Audio communications is one example of a modality through which commands may be given and prompts received to select service options. Other modalities include text and graphics. Text may be conveyed using instant messaging or a Short Message Service (SMS) text messages, whereas graphics may be provided by display screens, which may display data or allow options to be selected by, for example, a touch sensitive screen. Indeed, depending on the equipment which is available to a user, more than one mode may be employed, thereby providing a facility for multi-modal services.
Services may be provided over a network, for instance a mobile network including a server, which may provide, for example, services such as initiating a telephone call, retrieving voicemail or sending and retrieving text or picture messages. User commands may take a number of different forms. For instance, users may be able to issue a command by pressing a button or a series of buttons on a keypad of a user terminal such as a mobile telephone. Alternatively, the user may be able to issue a command by navigating and selecting menu items on a graphical user interface of a user terminal, or by providing a voice command. However, the commands, which a user may give to obtain services, and the type of services which can be obtained, can depend on media types through which a user can send and receive commands and prompts in accordance with modalities which are available to the user.
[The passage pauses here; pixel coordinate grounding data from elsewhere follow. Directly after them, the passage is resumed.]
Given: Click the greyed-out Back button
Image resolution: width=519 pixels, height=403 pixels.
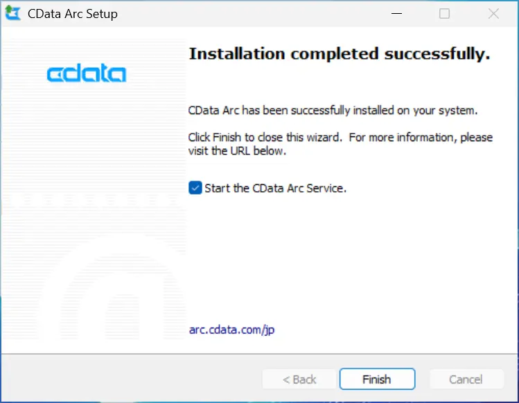Looking at the screenshot, I should 299,379.
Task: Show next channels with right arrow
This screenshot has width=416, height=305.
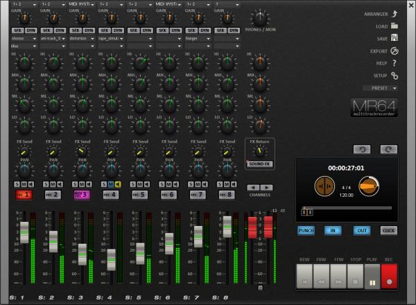Action: [266, 187]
Furthermore the modalities available to a user may change, as a result, for example, of the user up-grading equipment through which the services are to be provided.
User driven services are provided in a modular fashion, such that each individual service is built, packaged, and deployed as a physically separate collection of software components that implement the service. This modularity provides the advantage that new services may be deployed or existing services upgraded, without having to build, package, and deploy any of the other services on a platform. This modularity also extends to the provisioning of services to users; that is, different users of the platform may subscribe to different subsets of the services of an application program, such that each user can only access the features of the set of services to which he subscribes.
A menu-driven application typically has a top-level menu, which allows the user to determine which of the application's services is to be utilised at a given point in the interaction between the application and the user. Each service also contains a hierarchy of menus that allows the user to navigate among the service options. However, when a new service is to be added to the services available to the user, the top-level menu must be extended to allow the user to navigate to the menus of the new service. Additionally, a new service may contain functionality that is complementary to the functionality of one or more existing services, in which case a new service may also logically extend or modify the menus of those existing services. Furthermore, it may be necessary to include a new set of prompts to direct the user through the new service options, and the new service option may need to interact with other service options. This is referred to as service blending. As can be appreciated, anticipating all possible service options for many different users with respect to services available to those users requires considerable complexity and implementation logic which tests all possible combinations of service options which are available to each user. Under known approaches, adding a new service requires visiting every site in the service software which is dependent on service combinations, and adding a new set of conditional logic for the new combinations which are now possible. As will be appreciated, blending services efficiently represents a technical problem.